As part of its quarterly Business Liaison Program, Treasury met and held teleconferences with businesses and organisations during May 2012. Treasury greatly appreciates the commitment of time and effort by the organisations that participate in this program.

Consistent with findings in previous rounds, businesses pointed to the global outlook as a key source of concern with uncertainty around the euro zone continuing to weigh on both sentiment and confidence.


Strong demand was again evident in the resources sector with firms reporting solid progress on investment projects. Firms linked to the resources sector also continued to report strength in related business such as transport, manufacturing and firms providing services to mining regions.

Outside the resources sector, the story continued to be mixed with some parts of the manufacturing, retail and services sectors reporting slightly improved or steady activity while others reported continued softness. With demand across the some parts of the non-mining economy muted, some firms reported that they were focussed on supporting existing demand rather than organic growth.

In the retail sector, some contacts reported continued softness and that customers were increasingly using online options to purchase goods such as clothing and accessories.

Employment and wages

Firms in the mining sector reported some challenges in recruiting and contracting, in particular for highly specialised technical professions. With a significant pipeline of construction, these shortages were expected to continue in the near-term. In some cases, there were reports that this could lead to either sourcing less experienced staff or breaking up contract work into smaller parts.

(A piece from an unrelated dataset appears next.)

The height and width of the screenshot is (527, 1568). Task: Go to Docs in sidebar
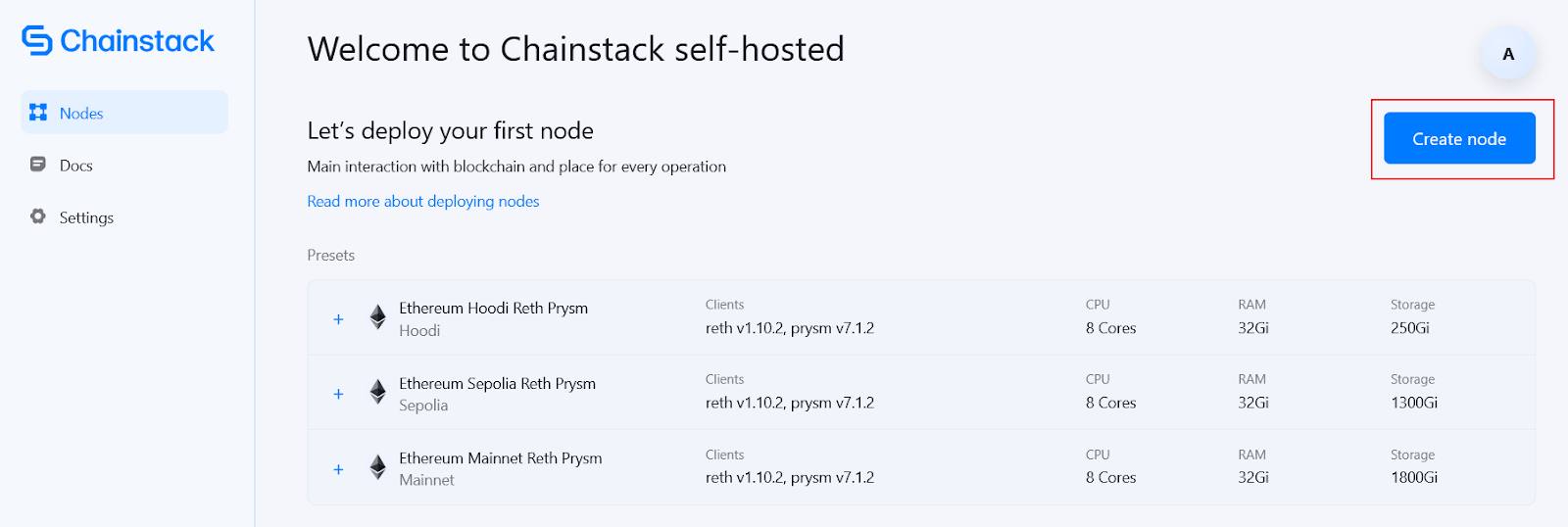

In the non-mining economy, some reports suggested that there could be upwards pressure on wages in the construction sector with mining firms increasingly looking to hire workers with complementary skills. However, contacts generally noted that, with demand in other parts of the construction sector relatively weaker, this was unlikely to be a pressure in the near-term.

Financing and investment

Mining sector contacts reported that competition for capital amongst projects within firms was strong.

In the non-mining sector, reports suggest that, post-GFC, banks had tightened their lending requirements with small business owners increasingly using residential property as collateral to secure finance.